Creep behaviors of a highly concentrated Mg-18 wt%Gd binary alloy with and without artificial aging

Abstract

In this work, a highly concentrated Mg-18 wt%Gd binary alloy was prepared and its tensile creep behaviors were studied. Both as-solution (AS) and as-aged (AA) samples were subjected to creep tests at 523 K under various stresses. The results showed that precipitate variants and sizes became similar in AS and AA samples during their secondary creep stages. Strain aging and artificial aging play equivalent roles in the strengthening effects on AS and AA samples. Dislocation climb composed by edge <a> dislocations was the dominant creep mechanism of AS sample, and dislocations bypassing precipitates strengthened AS sample limitedly. By contrast, cross-slip composed by basal <a> and prismatic <a> dislocations was the dominant creep mechanism of AA sample, and dislocations cutting precipitates strengthened AA sample obviously.

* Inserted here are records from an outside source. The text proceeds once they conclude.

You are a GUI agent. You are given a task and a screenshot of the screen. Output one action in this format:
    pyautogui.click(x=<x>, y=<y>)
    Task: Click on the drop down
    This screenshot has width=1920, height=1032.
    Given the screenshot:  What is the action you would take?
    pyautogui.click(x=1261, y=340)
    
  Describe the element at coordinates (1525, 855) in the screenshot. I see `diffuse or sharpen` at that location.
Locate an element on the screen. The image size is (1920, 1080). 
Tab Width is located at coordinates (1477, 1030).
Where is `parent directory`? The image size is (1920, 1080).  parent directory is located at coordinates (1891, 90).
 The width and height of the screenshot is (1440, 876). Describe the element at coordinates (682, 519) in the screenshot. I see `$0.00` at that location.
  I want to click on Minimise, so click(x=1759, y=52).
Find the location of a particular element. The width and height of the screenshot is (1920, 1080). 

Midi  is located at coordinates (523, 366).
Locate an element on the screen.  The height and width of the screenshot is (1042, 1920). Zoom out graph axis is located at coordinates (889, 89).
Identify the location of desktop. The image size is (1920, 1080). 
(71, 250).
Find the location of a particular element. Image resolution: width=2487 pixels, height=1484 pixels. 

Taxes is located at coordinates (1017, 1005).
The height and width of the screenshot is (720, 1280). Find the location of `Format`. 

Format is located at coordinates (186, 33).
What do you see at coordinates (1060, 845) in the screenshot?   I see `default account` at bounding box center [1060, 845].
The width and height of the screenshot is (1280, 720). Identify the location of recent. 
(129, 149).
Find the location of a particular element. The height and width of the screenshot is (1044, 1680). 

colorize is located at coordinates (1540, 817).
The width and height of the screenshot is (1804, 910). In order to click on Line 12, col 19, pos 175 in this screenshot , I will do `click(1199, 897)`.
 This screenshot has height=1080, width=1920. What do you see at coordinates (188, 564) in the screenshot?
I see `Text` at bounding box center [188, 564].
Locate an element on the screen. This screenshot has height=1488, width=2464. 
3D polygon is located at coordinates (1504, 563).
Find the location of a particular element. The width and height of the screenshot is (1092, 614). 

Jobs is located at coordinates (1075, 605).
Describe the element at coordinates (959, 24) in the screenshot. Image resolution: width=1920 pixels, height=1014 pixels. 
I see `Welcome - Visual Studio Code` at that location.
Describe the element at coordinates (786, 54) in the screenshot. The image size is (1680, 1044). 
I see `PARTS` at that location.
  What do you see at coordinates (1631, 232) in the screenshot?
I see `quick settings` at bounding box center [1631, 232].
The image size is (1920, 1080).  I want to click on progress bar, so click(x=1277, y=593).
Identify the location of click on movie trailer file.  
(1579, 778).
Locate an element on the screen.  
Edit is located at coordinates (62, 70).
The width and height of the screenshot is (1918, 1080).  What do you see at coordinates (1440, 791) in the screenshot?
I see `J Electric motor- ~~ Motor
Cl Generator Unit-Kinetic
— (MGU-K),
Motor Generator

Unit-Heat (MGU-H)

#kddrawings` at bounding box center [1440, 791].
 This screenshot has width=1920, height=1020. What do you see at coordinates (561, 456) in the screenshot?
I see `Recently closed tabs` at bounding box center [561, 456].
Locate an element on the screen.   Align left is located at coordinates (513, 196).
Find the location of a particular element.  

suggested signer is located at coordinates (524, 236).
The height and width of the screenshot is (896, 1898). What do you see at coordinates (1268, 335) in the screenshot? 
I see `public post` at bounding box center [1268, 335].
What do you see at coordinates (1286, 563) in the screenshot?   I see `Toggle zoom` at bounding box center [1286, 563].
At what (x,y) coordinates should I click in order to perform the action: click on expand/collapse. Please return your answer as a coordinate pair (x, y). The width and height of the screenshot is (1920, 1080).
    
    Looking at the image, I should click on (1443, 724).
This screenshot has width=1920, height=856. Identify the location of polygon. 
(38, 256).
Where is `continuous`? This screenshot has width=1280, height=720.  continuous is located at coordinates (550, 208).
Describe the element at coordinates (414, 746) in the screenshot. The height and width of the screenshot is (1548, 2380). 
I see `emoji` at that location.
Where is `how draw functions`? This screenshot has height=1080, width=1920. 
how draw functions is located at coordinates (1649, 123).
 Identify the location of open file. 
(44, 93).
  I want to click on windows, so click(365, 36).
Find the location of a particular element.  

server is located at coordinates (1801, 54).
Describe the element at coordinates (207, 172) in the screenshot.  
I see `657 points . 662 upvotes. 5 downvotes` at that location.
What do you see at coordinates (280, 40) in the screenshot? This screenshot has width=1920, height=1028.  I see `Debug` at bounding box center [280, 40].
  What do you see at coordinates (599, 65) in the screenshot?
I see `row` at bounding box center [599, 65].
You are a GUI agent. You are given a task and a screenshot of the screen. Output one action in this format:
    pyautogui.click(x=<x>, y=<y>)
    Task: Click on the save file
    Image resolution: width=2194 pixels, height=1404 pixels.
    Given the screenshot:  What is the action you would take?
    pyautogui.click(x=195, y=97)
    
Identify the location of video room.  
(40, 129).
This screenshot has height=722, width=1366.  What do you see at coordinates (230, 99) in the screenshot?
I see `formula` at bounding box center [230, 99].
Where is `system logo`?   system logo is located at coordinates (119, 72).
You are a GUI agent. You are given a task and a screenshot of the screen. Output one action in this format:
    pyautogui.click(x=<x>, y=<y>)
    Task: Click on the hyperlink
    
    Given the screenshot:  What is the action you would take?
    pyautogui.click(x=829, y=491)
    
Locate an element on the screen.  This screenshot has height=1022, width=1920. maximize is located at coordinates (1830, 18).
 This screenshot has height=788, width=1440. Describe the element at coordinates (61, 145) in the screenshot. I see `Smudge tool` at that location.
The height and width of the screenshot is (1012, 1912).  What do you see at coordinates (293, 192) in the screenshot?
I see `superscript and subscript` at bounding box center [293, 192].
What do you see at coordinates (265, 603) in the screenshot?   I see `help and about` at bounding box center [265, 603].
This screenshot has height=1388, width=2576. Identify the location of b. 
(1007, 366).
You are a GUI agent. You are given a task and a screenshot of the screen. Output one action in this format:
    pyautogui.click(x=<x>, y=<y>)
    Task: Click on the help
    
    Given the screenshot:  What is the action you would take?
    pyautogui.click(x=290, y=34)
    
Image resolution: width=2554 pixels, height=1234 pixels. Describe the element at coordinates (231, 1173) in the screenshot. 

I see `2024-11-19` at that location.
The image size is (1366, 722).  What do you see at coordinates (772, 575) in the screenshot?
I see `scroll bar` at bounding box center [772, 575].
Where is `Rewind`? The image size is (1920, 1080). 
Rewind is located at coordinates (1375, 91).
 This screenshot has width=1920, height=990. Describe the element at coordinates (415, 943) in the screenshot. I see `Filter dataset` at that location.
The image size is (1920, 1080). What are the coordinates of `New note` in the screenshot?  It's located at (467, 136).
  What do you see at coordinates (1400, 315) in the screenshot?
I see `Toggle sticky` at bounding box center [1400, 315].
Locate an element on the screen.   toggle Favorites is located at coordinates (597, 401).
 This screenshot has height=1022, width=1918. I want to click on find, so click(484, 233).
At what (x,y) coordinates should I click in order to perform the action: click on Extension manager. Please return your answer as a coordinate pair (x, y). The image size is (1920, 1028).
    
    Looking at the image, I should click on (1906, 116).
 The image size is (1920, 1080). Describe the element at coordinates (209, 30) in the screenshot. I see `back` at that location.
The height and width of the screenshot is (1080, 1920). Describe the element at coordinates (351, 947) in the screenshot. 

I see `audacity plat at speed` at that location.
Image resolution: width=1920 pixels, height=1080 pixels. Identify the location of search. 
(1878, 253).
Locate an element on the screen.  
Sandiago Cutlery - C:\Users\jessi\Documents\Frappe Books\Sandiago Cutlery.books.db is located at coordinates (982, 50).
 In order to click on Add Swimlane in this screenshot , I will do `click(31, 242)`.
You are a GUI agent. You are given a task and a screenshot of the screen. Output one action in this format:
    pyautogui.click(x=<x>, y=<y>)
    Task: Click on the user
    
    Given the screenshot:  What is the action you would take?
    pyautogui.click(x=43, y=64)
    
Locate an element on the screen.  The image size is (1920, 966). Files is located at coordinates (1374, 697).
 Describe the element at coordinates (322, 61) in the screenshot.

Furthermore, compared to AS sample, a high density of precipitate-free zones (PFZs) were developed in AA sample during creep testing. These high-density PFZs then relieved local stress concentration and catalyzed a homogeneous stress distribution, which postponed the occurrence of creep rupture rather than accelerated it. Accordingly, AA sample had an increased creep resistance than that of AS sample at 523 K. This unexpected discovery that PFZs could contribute to the increase in creep resistance is believed to extend the application of the Mg-Gd alloys with vast potentials.